Eddison drives me to his place, and we bicker the entire time in order to keep me awake. We’re frequently short on sleep, especially during a case, and we’ve learned tricks to keep ourselves going. Still, it’s a relief to pull up to his building.
Eddison’s apartment is mostly bland, even a little sterile. You have to hunt for the things that make it look lived-in: the worn patches on the black leather couch, the small divot in the coffee table where he kicked too hard while watching a baseball game. Honestly, the things that make it look almost like a home are all gifts. Priya gave him the dining room table, after she made him help her rescue it from a closing Mexican restaurant. The brightly, chaotically painted tiles on top give the space its only burst of color. She also took the pictures that surround the large television, portraits of Special Agent Ken in his travels.
And by Special Agent Ken, I mean a Ken doll in a tiny FBI windbreaker. The photos are excellent in and of themselves, black-and-white compositions with beautiful attention to detail and light, but it’s definitely a Ken doll, and I love it.
We met Priya Sravasti eight years ago, when her older sister was murdered by a serial killer whose victim count ultimately hit sixteen girls.

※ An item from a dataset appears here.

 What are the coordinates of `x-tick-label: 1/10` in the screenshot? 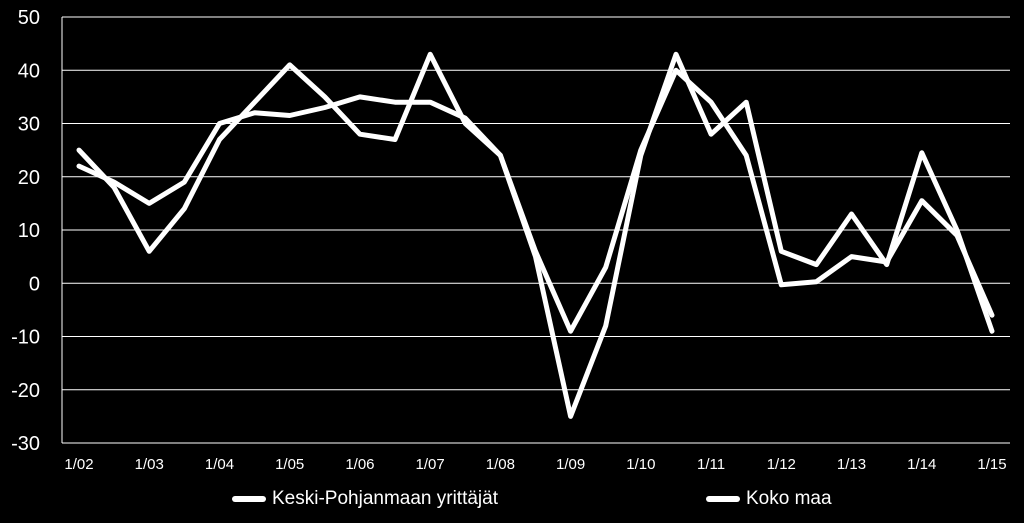 It's located at (640, 464).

Three years ago, Priya was nearly the seventeenth. She lives in Paris now, attending university, but somewhere over the years our team simply adopted her, and she became family. She also became Eddison’s best friend; despite their age difference, they bonded over being prickly and angry and missing their sisters.

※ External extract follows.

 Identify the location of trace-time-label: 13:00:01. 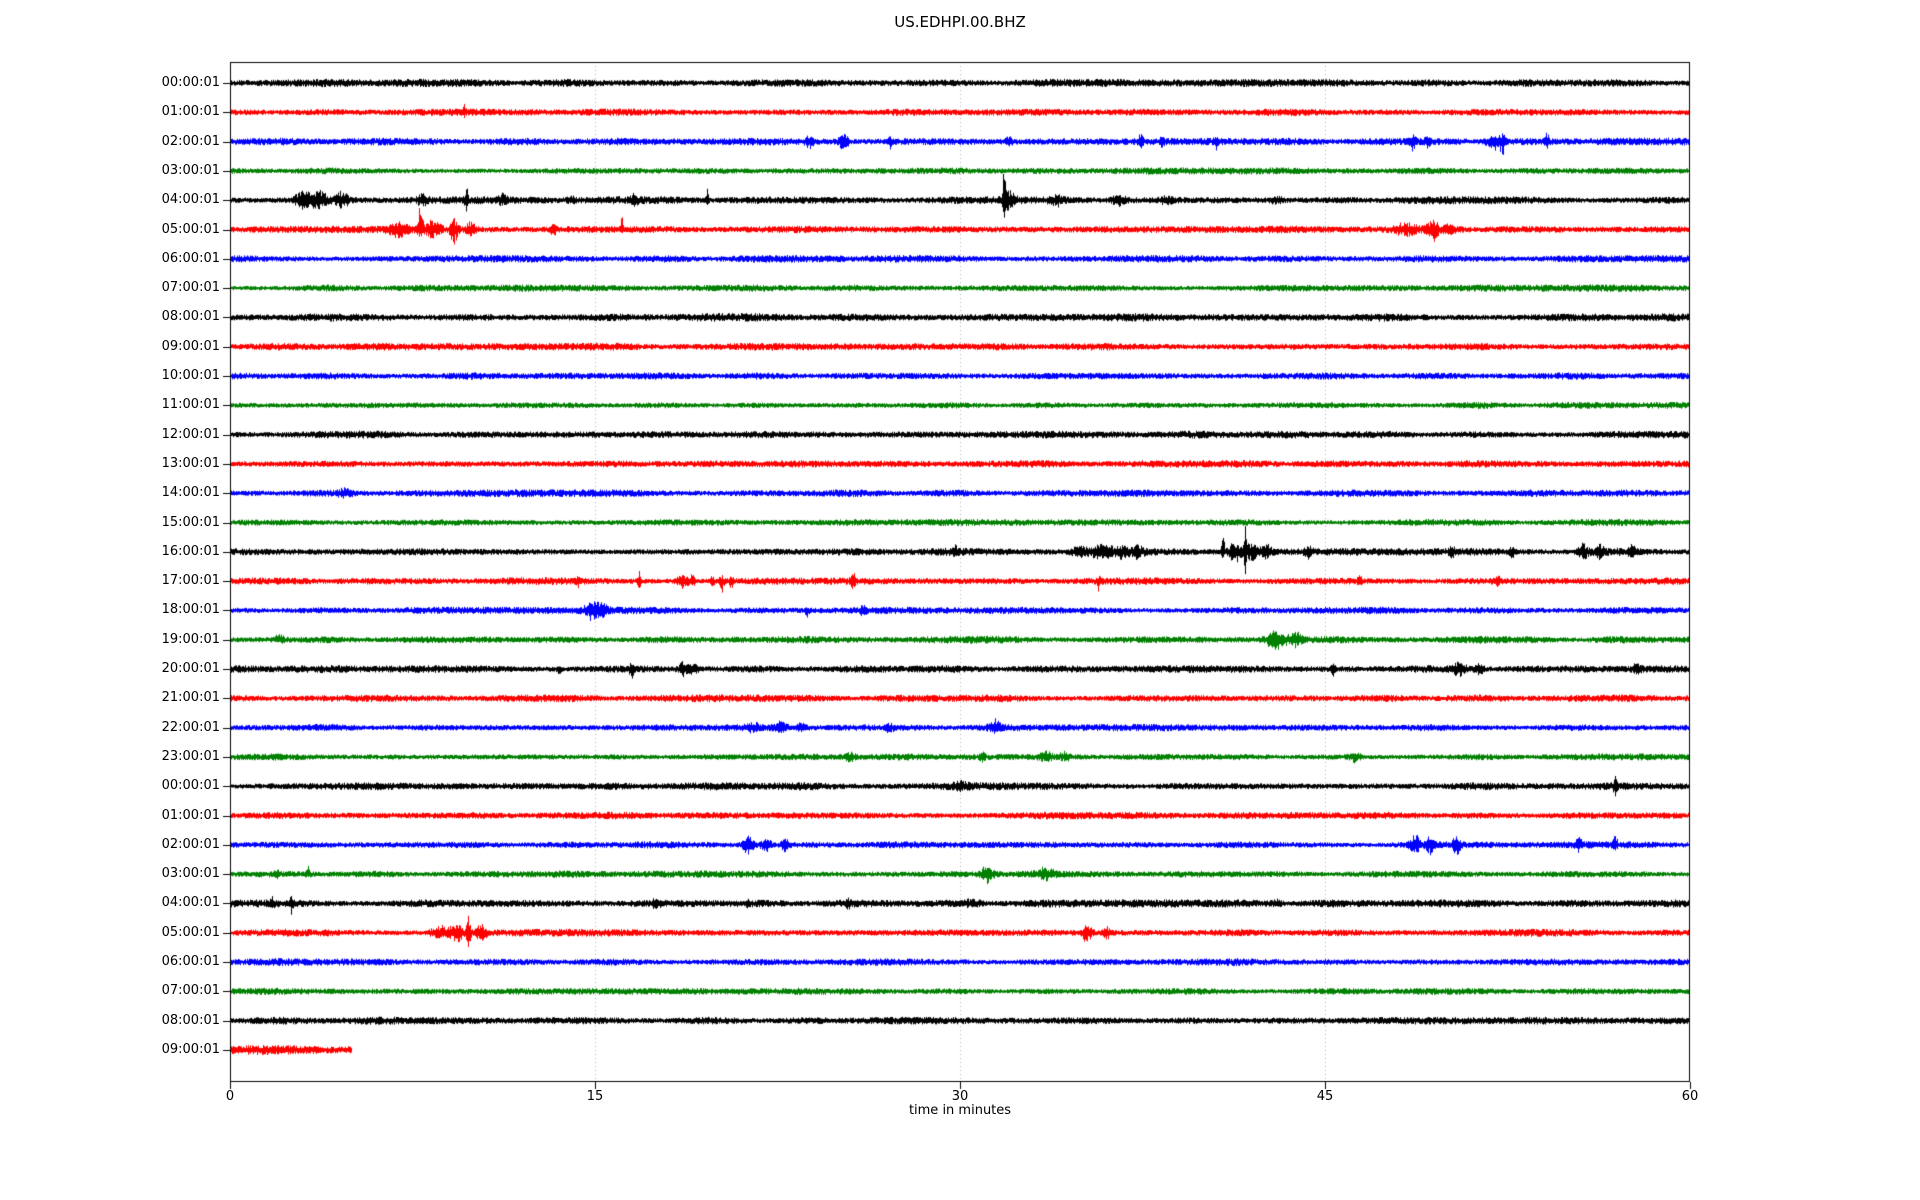
(190, 463).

No matter how long it’s been since Faith got kidnapped, Eddison will never stop missing his little sister. There are no photos of her displayed, but there aren’t photos of anyone except Special Agent Ken out where people can see them. Eddison protects the people he loves by hiding their pictures away, where he can look at them when he wants but no one else is likely to find them. Only at work does he keep a picture of Faith, right next to a picture of Priya, and they’re his reminder of why he does this job, why it means so much to him.